Instructions to follow — Using the data below, output the first line and every line after it up to and including the line containing "The width and height of the screenshot is (578, 297).", exactly as written and with nothing added.

(Excerpted data begins)

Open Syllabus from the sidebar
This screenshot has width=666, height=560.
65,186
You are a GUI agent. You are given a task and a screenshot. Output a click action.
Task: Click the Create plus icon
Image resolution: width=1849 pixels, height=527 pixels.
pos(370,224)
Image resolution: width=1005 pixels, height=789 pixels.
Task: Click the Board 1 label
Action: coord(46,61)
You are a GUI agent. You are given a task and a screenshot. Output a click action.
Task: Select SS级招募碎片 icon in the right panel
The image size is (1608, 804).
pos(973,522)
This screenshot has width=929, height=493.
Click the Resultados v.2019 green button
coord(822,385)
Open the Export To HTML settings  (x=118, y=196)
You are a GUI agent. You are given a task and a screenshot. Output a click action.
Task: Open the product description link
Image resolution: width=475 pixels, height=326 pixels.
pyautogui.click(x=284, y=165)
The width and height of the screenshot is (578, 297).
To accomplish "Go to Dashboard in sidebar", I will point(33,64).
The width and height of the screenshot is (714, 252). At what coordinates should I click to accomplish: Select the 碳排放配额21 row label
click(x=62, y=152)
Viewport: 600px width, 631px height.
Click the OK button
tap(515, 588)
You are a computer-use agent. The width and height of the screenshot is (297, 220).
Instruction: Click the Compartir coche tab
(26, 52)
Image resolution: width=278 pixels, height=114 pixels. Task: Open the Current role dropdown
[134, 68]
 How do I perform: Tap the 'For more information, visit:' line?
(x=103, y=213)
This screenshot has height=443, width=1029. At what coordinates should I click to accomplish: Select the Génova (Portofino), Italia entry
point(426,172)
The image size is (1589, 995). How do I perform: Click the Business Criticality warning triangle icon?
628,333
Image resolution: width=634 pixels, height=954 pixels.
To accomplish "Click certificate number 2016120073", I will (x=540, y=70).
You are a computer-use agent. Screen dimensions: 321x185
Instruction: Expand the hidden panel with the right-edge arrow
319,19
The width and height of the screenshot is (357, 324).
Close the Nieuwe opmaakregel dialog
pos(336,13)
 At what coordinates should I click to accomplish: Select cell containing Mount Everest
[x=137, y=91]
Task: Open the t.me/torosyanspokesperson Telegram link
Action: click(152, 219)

(Excerpted data ends)

Exercise output —
Open Syllabus from the sidebar
This screenshot has width=666, height=560.
65,186
You are a GUI agent. You are given a task and a screenshot. Output a click action.
Task: Click the Create plus icon
Image resolution: width=1849 pixels, height=527 pixels.
pos(370,224)
Image resolution: width=1005 pixels, height=789 pixels.
Task: Click the Board 1 label
Action: coord(46,61)
You are a GUI agent. You are given a task and a screenshot. Output a click action.
Task: Select SS级招募碎片 icon in the right panel
The image size is (1608, 804).
pos(973,522)
This screenshot has width=929, height=493.
Click the Resultados v.2019 green button
coord(822,385)
Open the Export To HTML settings  (x=118, y=196)
You are a GUI agent. You are given a task and a screenshot. Output a click action.
Task: Open the product description link
Image resolution: width=475 pixels, height=326 pixels.
pyautogui.click(x=284, y=165)
The width and height of the screenshot is (578, 297).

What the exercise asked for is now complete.